Two occurrences in the past 10 years started him on the path to appreciating Islam, he says.

“The Ashkenazi style of Selichot always left me feeling a bit dry spiritually speaking,” Weissman said. “So when a Sephardic community developed here in Irvine, I took an interest in their customs, and especially in the full month of Selichot prayers, which were much more powerful to me.”

Also, Weissman became involved with the Muslim Student Association (MSA) at UC Irvine. In much of the Jewish community, the group is known for its members’ verbal disruptions and for heckling during a speech by Michael Oren, the Israeli ambassador to the United States, at a campus event in February 2010. Several students involved in the outbursts were arrested and are on trial for conspiracy to disturb a meeting. The MSA subsequently was suspended temporarily by the university.

For Weissman it was a learning opportunity.

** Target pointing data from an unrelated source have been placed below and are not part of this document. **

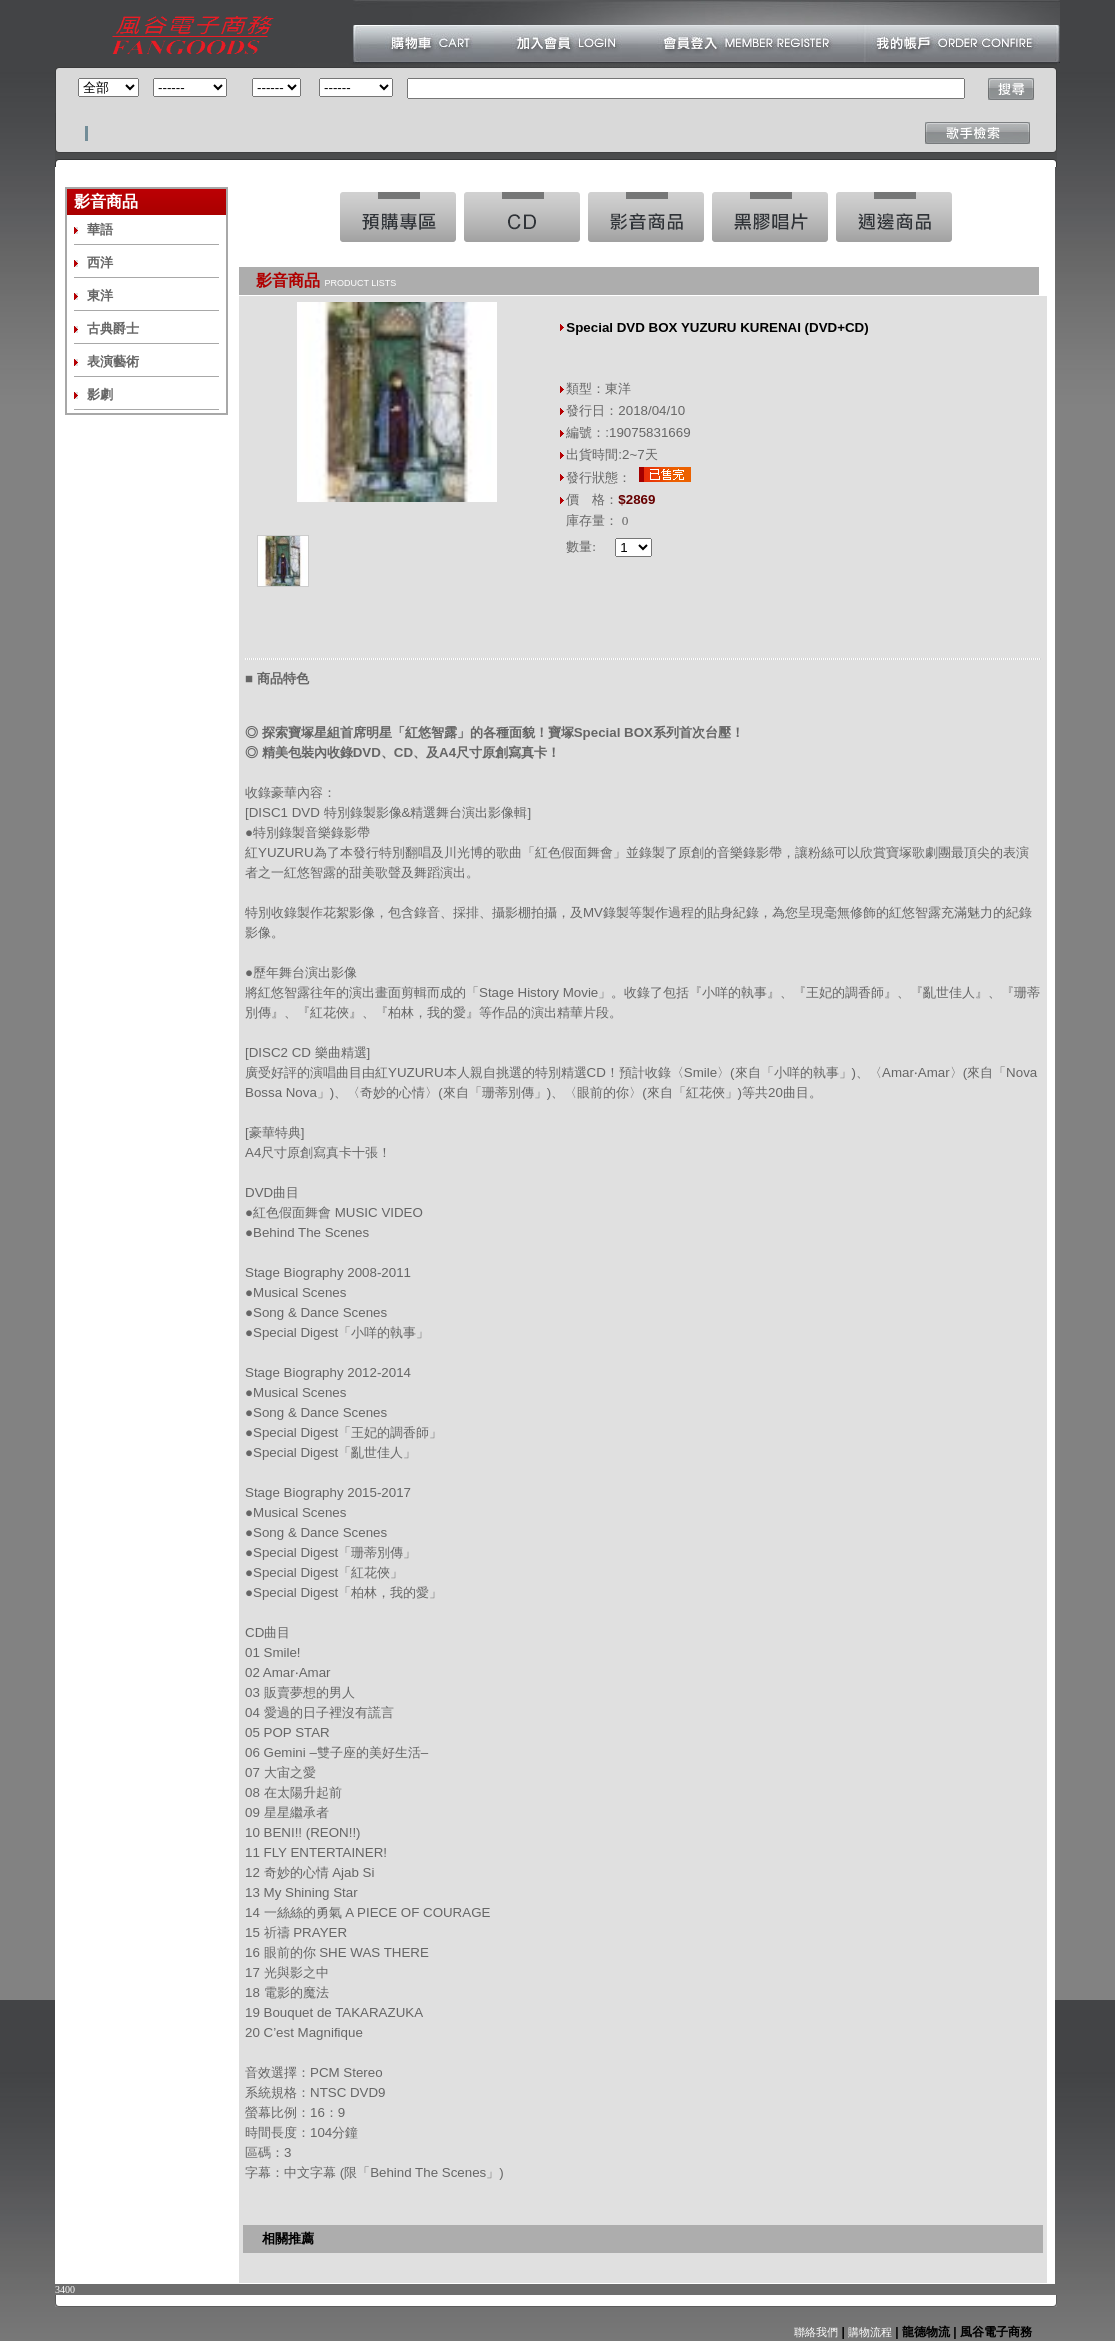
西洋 (100, 262)
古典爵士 (113, 328)
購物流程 (868, 2332)
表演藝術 (113, 361)
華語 (100, 229)
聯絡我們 (816, 2332)
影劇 (100, 394)
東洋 (100, 295)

“There was a lot of tension between them and the Jewish students on campus, and I wanted to see what it was all about,” Weissman said. “I’m a generation older than most of the students, which already made me a bit less threatening, and I’m religious, so I could really empathize with some of the challenges and struggles with drinking and sex that religious Muslim students face in an American university setting.”

Weissman blanches when asked if he is a Zionist — although he is not anti-Zionist, he says he is uncomfortable with the triumphalism and nationalism of modern-day Israel. He stresses that his relationship with Muslim students does not touch on politics: “It’s not where my head is,” he says. But, like most things related to Arabs and Jews, politics worked its way in.

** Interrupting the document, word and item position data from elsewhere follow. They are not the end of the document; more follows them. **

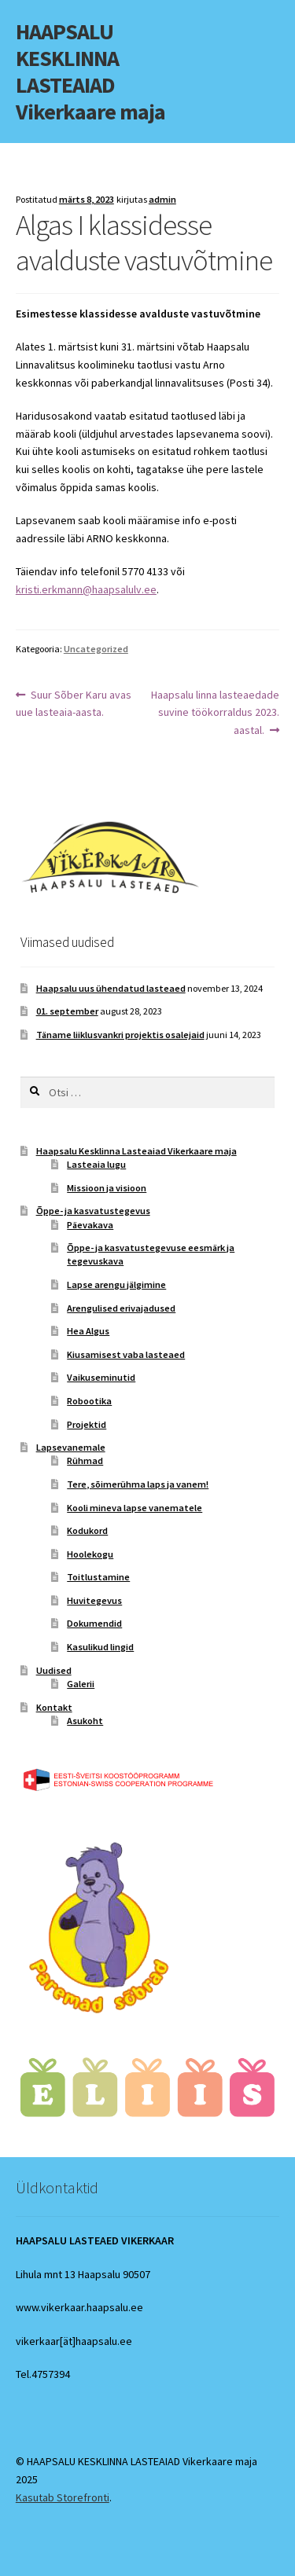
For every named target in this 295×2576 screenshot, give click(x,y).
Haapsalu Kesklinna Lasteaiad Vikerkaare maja (136, 1151)
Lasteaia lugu (96, 1164)
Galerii (80, 1684)
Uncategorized (96, 649)
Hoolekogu (90, 1554)
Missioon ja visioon (106, 1188)
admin (162, 199)
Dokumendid (94, 1623)
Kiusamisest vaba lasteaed (126, 1354)
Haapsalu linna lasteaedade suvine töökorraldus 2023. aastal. (214, 711)
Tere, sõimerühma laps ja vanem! (137, 1484)
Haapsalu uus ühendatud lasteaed (111, 988)
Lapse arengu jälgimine (116, 1284)
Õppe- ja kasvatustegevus (93, 1210)
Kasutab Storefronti (62, 2497)
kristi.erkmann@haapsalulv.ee (86, 589)
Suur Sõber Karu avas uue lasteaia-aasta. (74, 703)
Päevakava (90, 1225)
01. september (67, 1011)
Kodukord (87, 1530)
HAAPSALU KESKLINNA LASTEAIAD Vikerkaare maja (90, 71)
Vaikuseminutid (101, 1377)
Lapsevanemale (70, 1447)
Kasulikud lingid (100, 1647)
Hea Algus (88, 1331)
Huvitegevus (94, 1600)
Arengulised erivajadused (121, 1308)
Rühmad (85, 1460)
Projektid (86, 1424)
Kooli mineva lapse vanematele (134, 1508)
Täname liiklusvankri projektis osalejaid (120, 1034)
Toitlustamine (98, 1577)
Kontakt (54, 1707)
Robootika (89, 1401)
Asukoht (85, 1721)
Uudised (54, 1670)
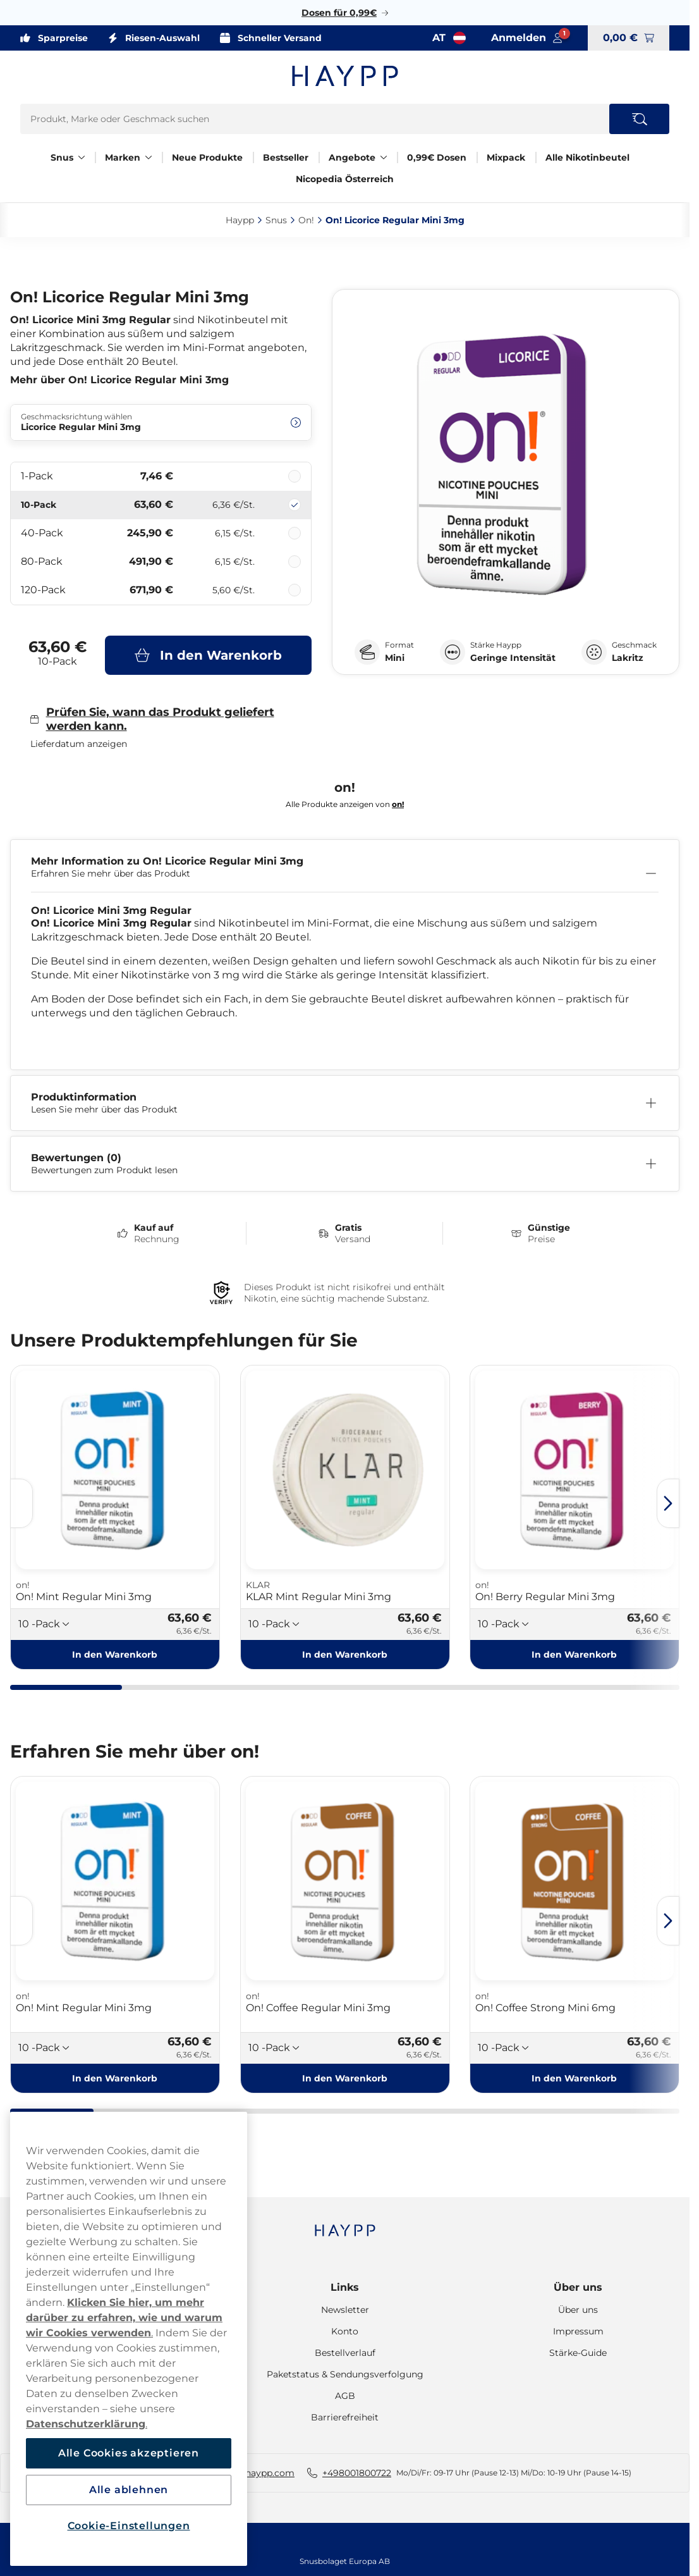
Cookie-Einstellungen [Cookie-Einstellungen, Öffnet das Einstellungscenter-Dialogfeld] (129, 2526)
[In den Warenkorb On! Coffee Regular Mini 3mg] (345, 2078)
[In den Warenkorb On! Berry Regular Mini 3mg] (574, 1654)
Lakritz (627, 657)
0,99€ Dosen (436, 157)
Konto (344, 2331)
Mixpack (506, 157)
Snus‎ (276, 220)
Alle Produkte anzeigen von (345, 804)
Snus (62, 157)
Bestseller (285, 157)
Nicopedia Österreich (345, 179)
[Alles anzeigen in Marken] (148, 157)
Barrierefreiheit (345, 2417)
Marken (122, 157)
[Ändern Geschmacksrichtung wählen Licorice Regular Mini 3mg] (161, 422)
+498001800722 (356, 2473)
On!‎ (306, 220)
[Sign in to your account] (527, 38)
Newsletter (345, 2309)
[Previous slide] (21, 1503)
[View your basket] (628, 38)
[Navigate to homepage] (345, 2224)
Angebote (352, 157)
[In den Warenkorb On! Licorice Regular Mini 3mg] (208, 655)
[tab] (66, 1687)
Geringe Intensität (513, 657)
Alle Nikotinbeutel (587, 157)
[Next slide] (668, 1503)
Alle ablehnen (128, 2490)
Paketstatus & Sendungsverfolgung (345, 2374)
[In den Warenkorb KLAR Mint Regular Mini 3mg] (345, 1654)
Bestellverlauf (345, 2352)
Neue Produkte (207, 157)
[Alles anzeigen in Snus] (81, 157)
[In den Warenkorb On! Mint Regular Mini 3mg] (115, 1654)
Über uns (578, 2287)
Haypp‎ (240, 220)
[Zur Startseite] (345, 76)
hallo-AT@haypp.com (247, 2473)
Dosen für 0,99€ (339, 12)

Weissman recalls a Muslim student at his house on Shabbat picking up a bencher on the table and noticing in the English translation that the Grace After Meals is about giving thanks for the Land of Israel.

“He asked me why that is, and we talked about it,” Weissman said, “and then, all of a sudden, the student got it.

“ ‘Wait a second. Israel’s like a holy place!’ ” he remembers the Muslim student saying. “That was a concept he could understand. He couldn’t understand why Jews had to [in his opinion] take a country away from other people in order to make really great cell phones, but he could relate to the idea of a holy land.”

Weissman says his relationships with the students also has had a positive effect on campus.

“Once they felt they had a friend in the Jewish community who wasn’t interested in politics or fighting, they were able to hear some of my concerns,” he said. “For instance, they decided last year not to host Amir Abdel Malik Ali, an openly anti-Semitic Islamic preacher, at UC Irvine this year because it wasn’t the image they wanted to spread of Islam and of Muslims. That was their decision. I had nothing to do with it, but it wouldn’t have happened were it not for the true relationship we’ve formed.”

With the start of the 2011-12 academic year at Irvine, Weissman says he will continue to befriend Muslim and Jewish students on campus, but for the next month he will concentrate on transposing the values of Ramadan — charity, prayer, penitence and introspection — onto the Jewish scorecard.

“I think the Jewish community is terrific, but I also think we’ve got a lot to learn from the Muslim community here,” Weissman said. “Many people take their religion very seriously, they go to mosque every day, they pray more and are more careful about how they speak to people. That ethical dimension is very inspiring to me.

“If I can be encouraging to others, I certainly try to be. And I take encouragement from them, too.”